■ Problem ■
Retype, without changes or pictures, only the lines that begin at the one containing "Task: Toggle the Oto. Düzenle checkbox" and end at the last line of the records that follow.

##### Exercise materials #####

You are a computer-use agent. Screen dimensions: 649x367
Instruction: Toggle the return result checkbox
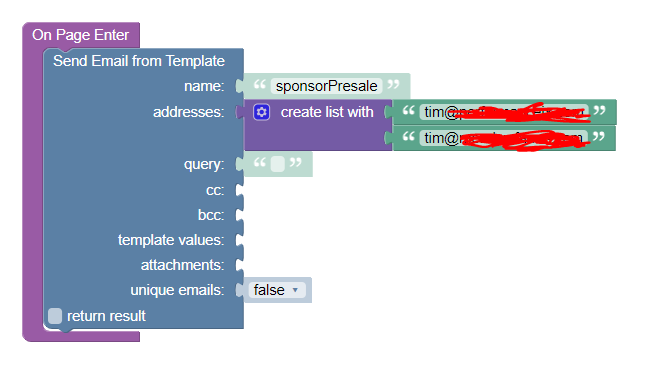coord(55,316)
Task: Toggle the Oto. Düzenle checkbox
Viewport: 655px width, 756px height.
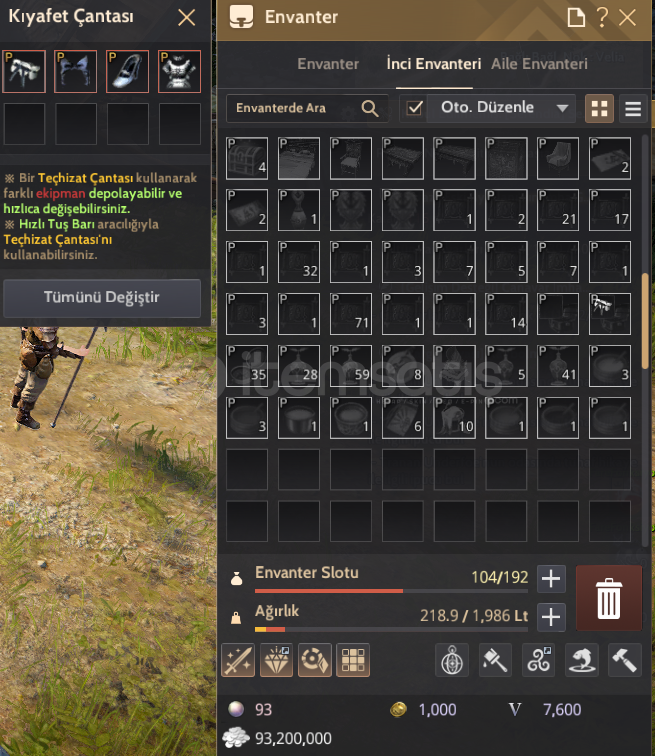Action: 414,108
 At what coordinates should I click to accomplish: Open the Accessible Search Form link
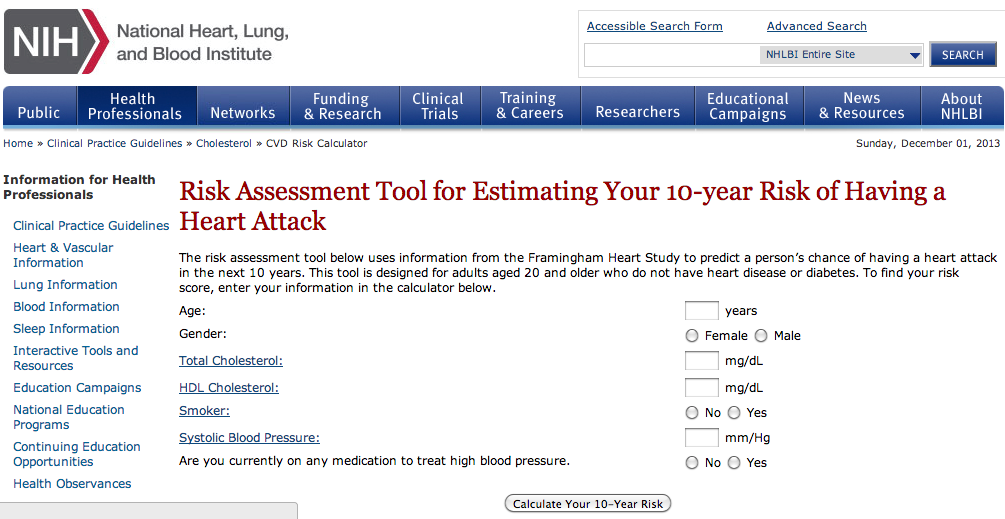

#####

■ Response to the task ■
Task: Toggle the Oto. Düzenle checkbox
Viewport: 655px width, 756px height.
Action: 414,108
 At what coordinates should I click to accomplish: Open the Accessible Search Form link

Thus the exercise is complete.